By Jennifer Jorm, The University of Queensland
High rates of infant and child mortality did not numb parents to the loss of their children. Mourning tokens commissioned after the death of children, and the identification tokens left with children at the London Foundling Hospital, express the sorrow parents felt at parting. A seventeenth-century children’s ring inscribed ‘THIS SPARK WILL GROW’ expresses the kinds of ideas parents had about their children. It is clear from this inscription that childhood was viewed as a distinct state of being from adulthood – fragile, yet full of potential.
Mourning Tokens
The death of children was mourned with tokens like those used for adults. Figure 1 is a mourning ring from 1801. Inscribed on the enamel are the initials of seven children who died within the space of a week, between 16 and 23 February 1801. How the children died is unknown; however, contagious illnesses were once common causes of mortality that may have struck these children successively. The style of the ring is indistinguishable from mourning jewellery made upon the death of adults. This indicates that the death of children triggered the same emotional desire for commemoration as the death of adults.

Figure 2 shows a mourning ring from 1792 commemorating the death of a two-year-old child. Under the glass dome is an illustration of a rose bush with one bud of the plant broken off. The inscription reads ‘Nip’d in the bud’. The motto on this ring is yet another representation of the child’s potential: as a growing thing, but cut down too soon.

Mourning jewellery was commissioned even for very young infants, casting into doubt the claims of some scholars that the deaths of children were not mourned.[1] Figure 3, for example, is a mourning ring for an eight-month-old child.

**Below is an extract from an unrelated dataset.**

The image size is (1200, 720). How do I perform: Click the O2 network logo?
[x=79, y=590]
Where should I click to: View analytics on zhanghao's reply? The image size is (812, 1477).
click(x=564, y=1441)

The Foundling Hospital Tokens
The London Foundling Hospital, chartered in 1739, was the first of its kind in London. It was founded ‘for the maintenance and education of exposed and deserted young children’.[2] In 1741, observers at the hospital during admissions noted the grief of women surrendering children and recorded that ‘a more moving scene can’t well be imagined’.[3] The hospital’s requirement that a token be given to each child admitted to the hospital was for the practical, rather than sentimental, purpose of identifying the child later, should the parents be able to come and claim it.[4] Typically the token was split or cut in half, one half to be stored in the records of the hospital, the other to stay with the parent admitting the child.[5] After 1760 petitions were no longer anonymous, and so the tokens were no longer required, because the hospital could use names and personal information as identifiers. Men and women continued to send tokens with their children for the next 40 years, even though it was no longer necessary. This is a testament to the emotional value of this practice for these parents.[6]
Poverty often determined the material form of tokens, with many women having nothing to give but the clothes on their bodies, and so a piece of fabric was cut from the child’s sleeve by the hospital staff and placed in the register. Figure 3 shows a common type of fabric token – a heart cut from cloth with a piece of ribbon attached.[7] The cloth would have been something the parent had access to, probably inexpensive, just as the ribbon was. However, whoever created the token took care to cut it into the shape of a heart.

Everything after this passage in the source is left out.